La guerre à l’intimidation
En mai dernier s’est déroulé le colloque national du Regroupement des maisons de jeunes du Québec (RMJQ). Dans le cadre des ateliers auxquels les jeunes québécois âgés de 12 à 18 ans ont pu participer, le thème de l’intimidation est ressorti comme étant une problématique particulièrement préoccupante. Voilà pourquoi le RMJQ a décidé d’agir en posant des actions concrètes.
« Dans le cadre du colloque, les jeunes ont demandé au Regroupement de se mobiliser et de se positionner par rapport à ce problème qui les touche beaucoup », a lancé d’entrée de jeu Sophie Laquerre, animatrice à la Maison des jeunes du Plateau.
L’appel a été entendu. Le 2 novembre, le RMJQ et les jeunes qui fréquentent les maisons ont dévoilé la première étape de la stratégie de mobilisation, qui consiste à appuyer publiquement la Fondation Jasmin Roy. Cet appui a d’ailleurs été fort bien accueilli par la Fondation, qui a pour mission de contrer l’intimidation et d’offrir son soutien aux victimes de violence à l’école. « Cette nouvelle collaboration cadre très bien avec notre désir d’impliquer la communauté et de créer un engouement pour notre mission qui dépasse la limite des murs de l’école », a mentionné par voie de communiqué Cédrick Beauregard, directeur général de la Fondation.
Jusqu’à la mi-juin, le Regroupement va donc effectuer une tournée provinciale des maisons de jeunes du Québec, histoire de discuter avec plus de 500 ados sur le sujet de l’intimidation et d’entrevoir différentes pistes de solution pour contrer ce phénomène. Le plan d’action, élaboré par et pour les jeunes, sera dévoilé lors de la prochaine édition de la Journée des maisons de jeunes, le 13 octobre 2012.
Un phénomène répandu
Lorsque Sophie Laquerre a sondé les ados qui fréquentent la Maison des jeunes du Plateau sur la question de l’intimidation, l’animatrice a été surprise de constater l’ampleur du problème. « Presque tous les jeunes avaient subi de l’intimidation, à un moment ou à un autre de leur vie », s’étonne-t-elle. Taxage, menaces, insultes, violences physiques ou psychologiques ; l’intimidation peut prendre différents visages. « Quand tu vis du rejet dans une période d’identification comme celle de l’adolescence, ça peut évidemment créer des malaises, commente Mme Laquerre. Les agresseurs font souvent ça pour se remonter eux-mêmes. Ils souffrent également. C’est un phénomène chargé de souffrances ».
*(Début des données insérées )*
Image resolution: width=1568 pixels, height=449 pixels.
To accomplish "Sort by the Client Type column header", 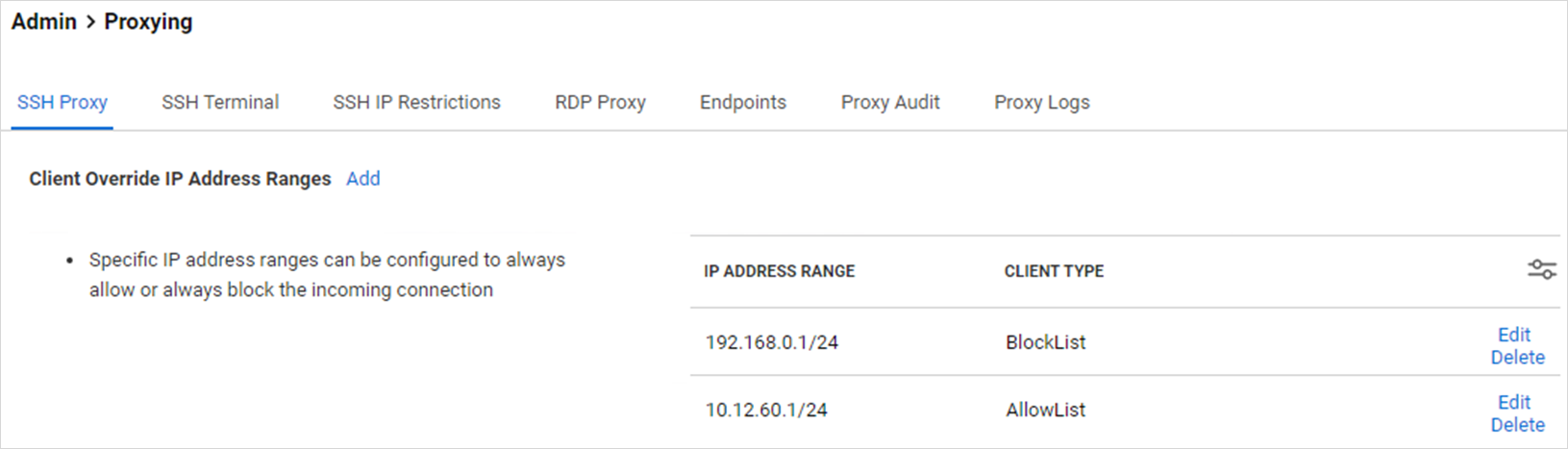I will 1054,271.
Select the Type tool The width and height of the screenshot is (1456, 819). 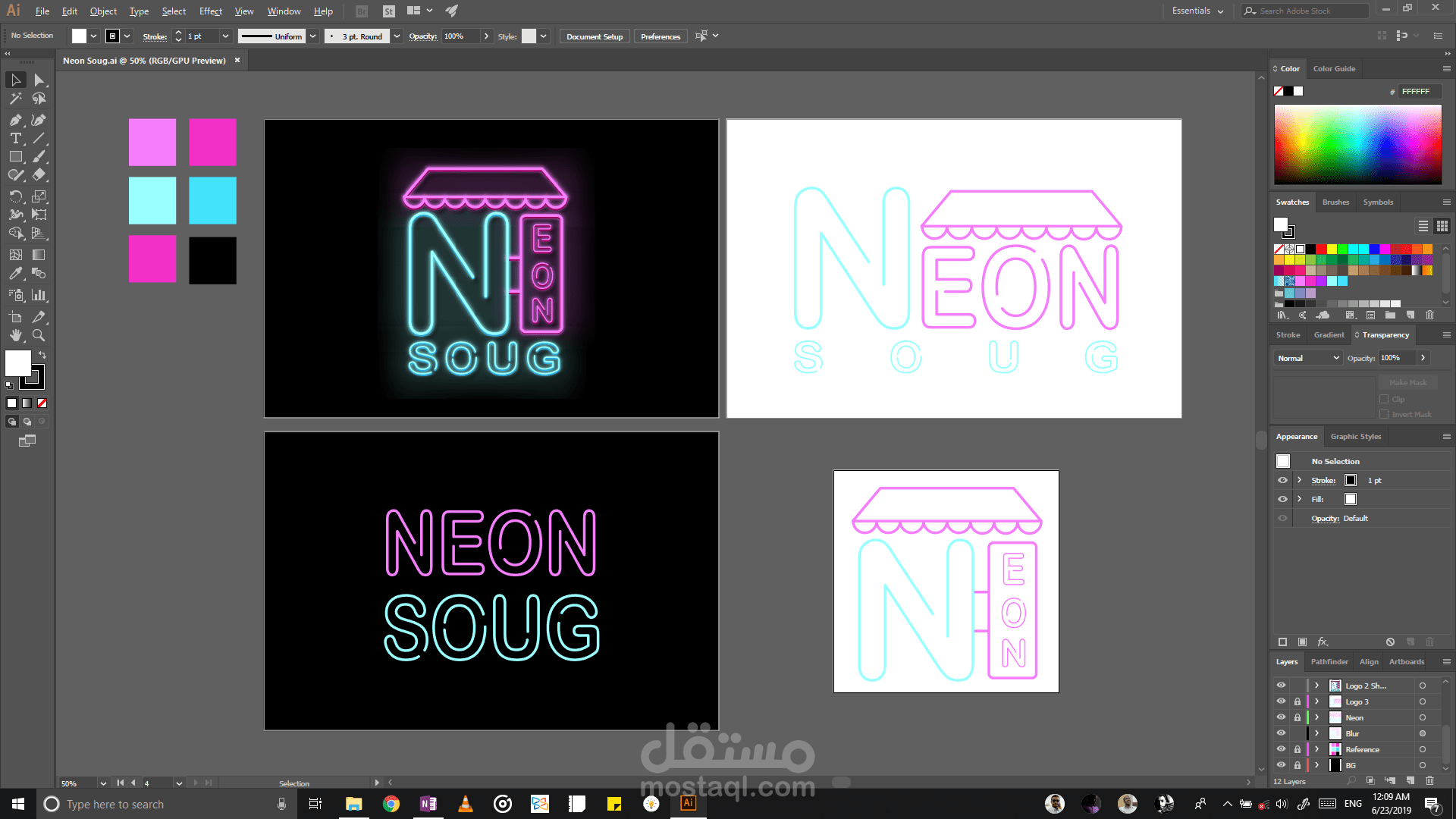(15, 138)
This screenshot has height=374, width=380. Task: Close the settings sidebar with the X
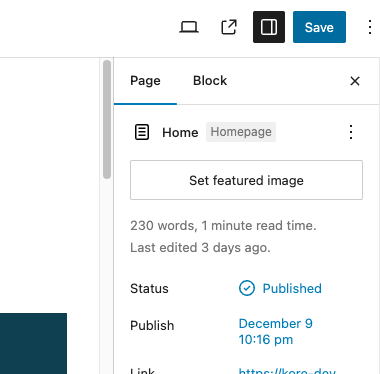[x=355, y=81]
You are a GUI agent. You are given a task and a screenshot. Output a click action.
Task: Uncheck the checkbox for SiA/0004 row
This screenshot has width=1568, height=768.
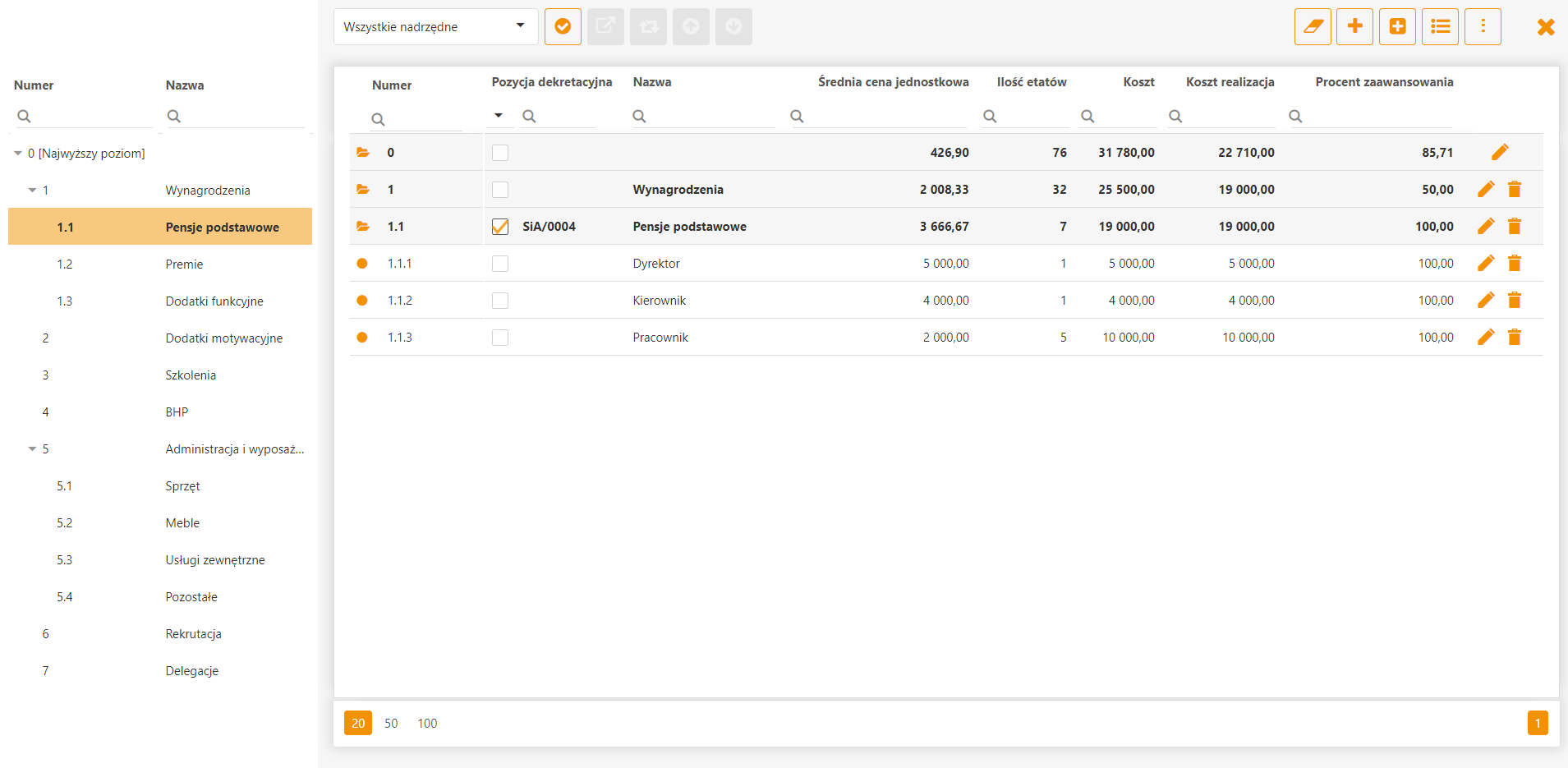click(500, 227)
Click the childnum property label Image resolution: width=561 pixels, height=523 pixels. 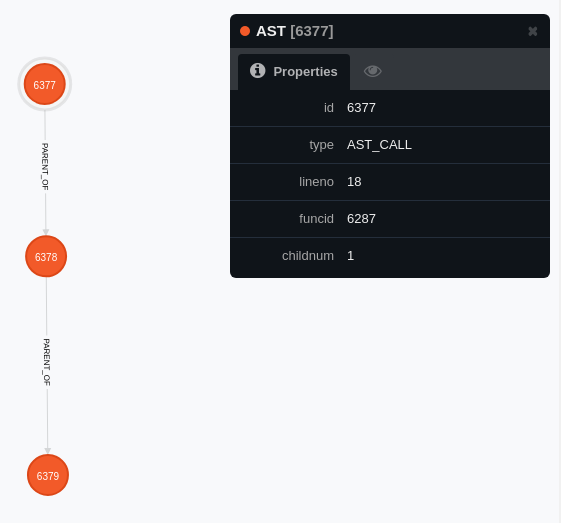click(308, 256)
Victime de la raillerie de ses camarades de classe à cause d’un léger problème de dentition, Cynthia Bédard s’est fait lancer des roches quand elle avait 12 ans. Aujourd’hui âgée de 17 ans, la jeune fille, qui fréquente la Maison des jeunes du Plateau depuis un an, soutient pourtant que les mots font plus mal qu’un caillou. « Les mots viennent toucher la confiance et l’estime de soi. C’est comme se faire piler dessus. Le soir, je pleurais en cachette dans ma chambre », confie-t-elle, ajoutant avoir parfois songé au suicide.
« Un jour, dans un restaurant, j’ai entendu une petite fille dire à sa mère qu’elle vivait ce problème. Ça m’a fait de la peine. Je ne voulais pas qu’elle subisse la même chose que moi », continue Cynthia. C’est à partir de ce moment que l’adolescente – aujourd’hui heureuse et amoureuse – a décidé de dénoncer le phénomène. Elle désire s’impliquer activement auprès de la Fondation Jasmin Roy pour changer les choses.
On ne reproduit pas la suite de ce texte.